WHAT THE TASK ASKS -> The lines to repeat are those below from the one containing "パルシステム山梨 長野 (128, 2276)" down to the one containing "パルシステムのこと (40, 2010)", both included; reproduce them exactly and nothing else.

MATERIAL TO PROCESS ->
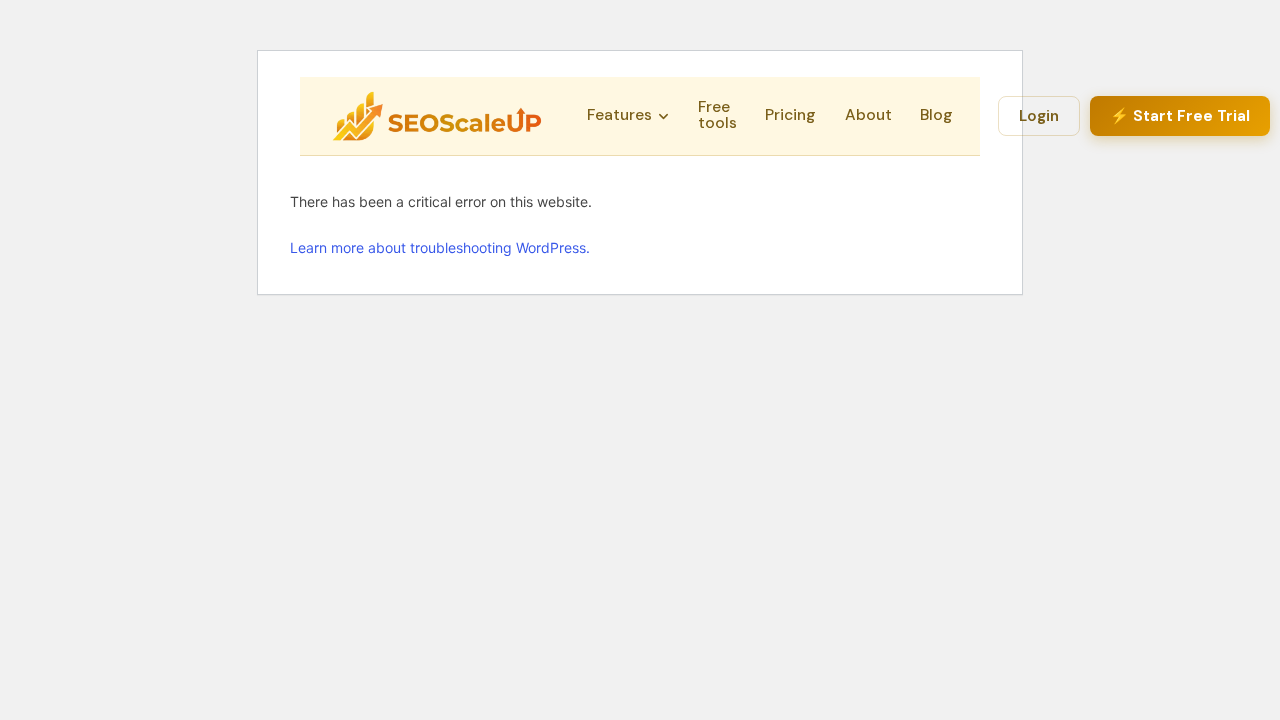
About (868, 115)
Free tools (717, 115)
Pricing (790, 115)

--

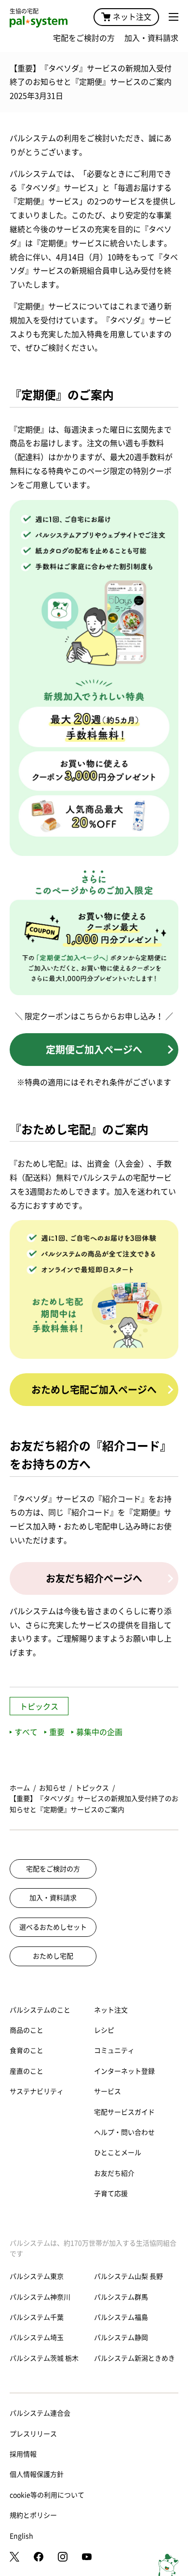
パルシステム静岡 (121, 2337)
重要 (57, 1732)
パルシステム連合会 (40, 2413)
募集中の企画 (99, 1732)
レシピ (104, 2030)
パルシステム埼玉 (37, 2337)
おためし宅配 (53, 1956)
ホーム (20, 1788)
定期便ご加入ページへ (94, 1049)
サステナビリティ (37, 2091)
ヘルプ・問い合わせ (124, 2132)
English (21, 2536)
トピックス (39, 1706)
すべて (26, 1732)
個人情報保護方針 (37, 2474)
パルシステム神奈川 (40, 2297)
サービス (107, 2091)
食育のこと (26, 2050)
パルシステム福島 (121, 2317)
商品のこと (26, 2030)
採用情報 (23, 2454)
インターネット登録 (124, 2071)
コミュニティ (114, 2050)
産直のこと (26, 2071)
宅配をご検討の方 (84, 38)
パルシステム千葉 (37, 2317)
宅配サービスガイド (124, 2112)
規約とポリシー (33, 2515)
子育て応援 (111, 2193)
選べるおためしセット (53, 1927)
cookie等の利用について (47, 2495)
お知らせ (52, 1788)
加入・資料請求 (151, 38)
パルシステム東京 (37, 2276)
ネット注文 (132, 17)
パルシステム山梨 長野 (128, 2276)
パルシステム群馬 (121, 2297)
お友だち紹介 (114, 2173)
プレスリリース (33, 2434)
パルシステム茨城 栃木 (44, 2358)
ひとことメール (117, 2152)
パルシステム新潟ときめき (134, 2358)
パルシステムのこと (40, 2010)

--

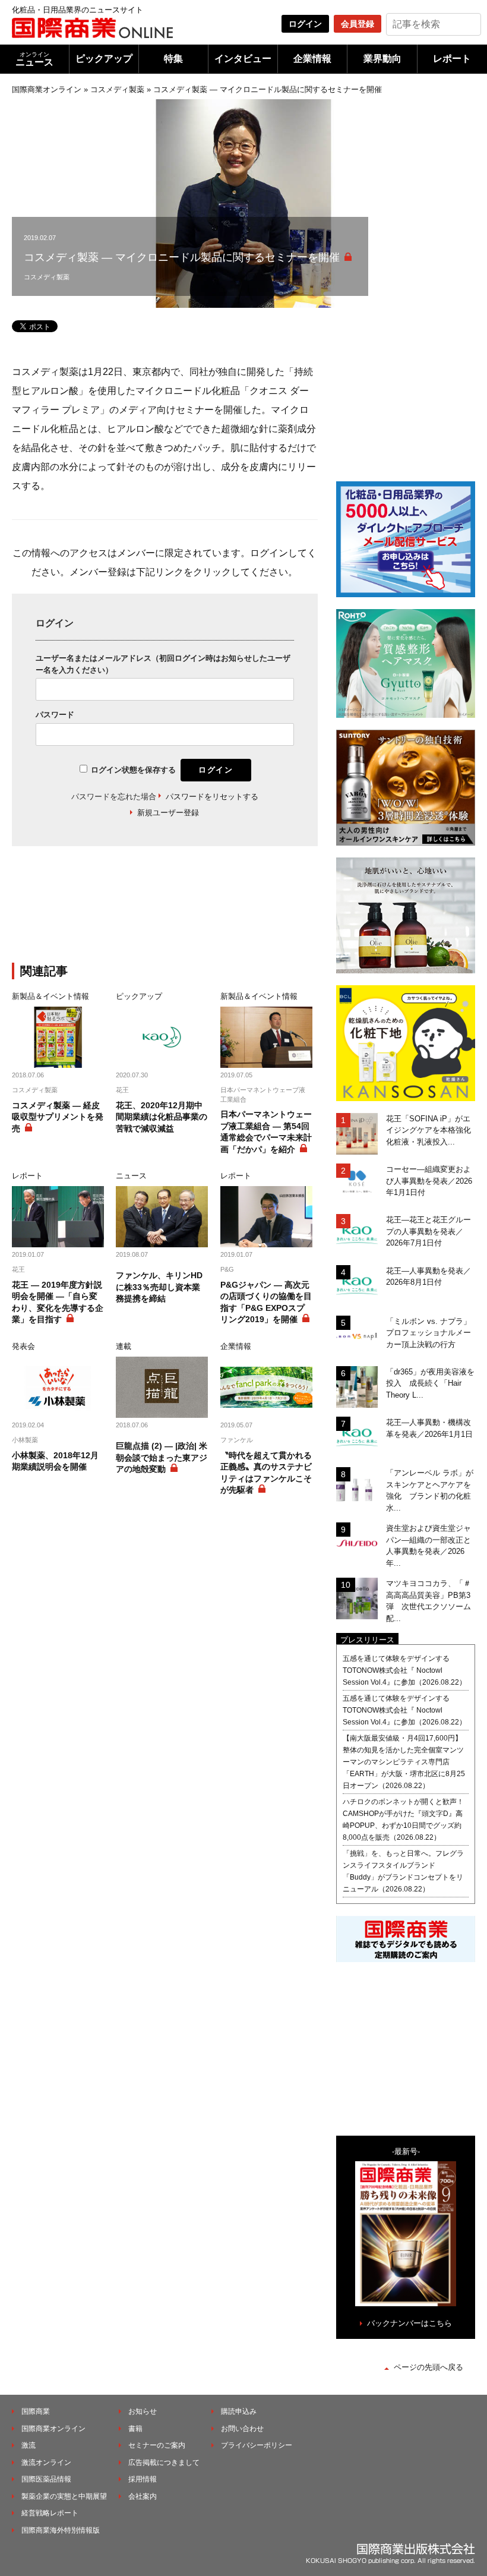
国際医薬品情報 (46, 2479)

ANSWER TO THIS EXERCISE ->
パルシステム山梨 長野 (128, 2276)
パルシステム群馬 (121, 2297)
お友だち紹介 (114, 2173)
プレスリリース (33, 2434)
パルシステム茨城 栃木 (44, 2358)
ひとことメール (117, 2152)
パルシステム新潟ときめき (134, 2358)
パルシステムのこと (40, 2010)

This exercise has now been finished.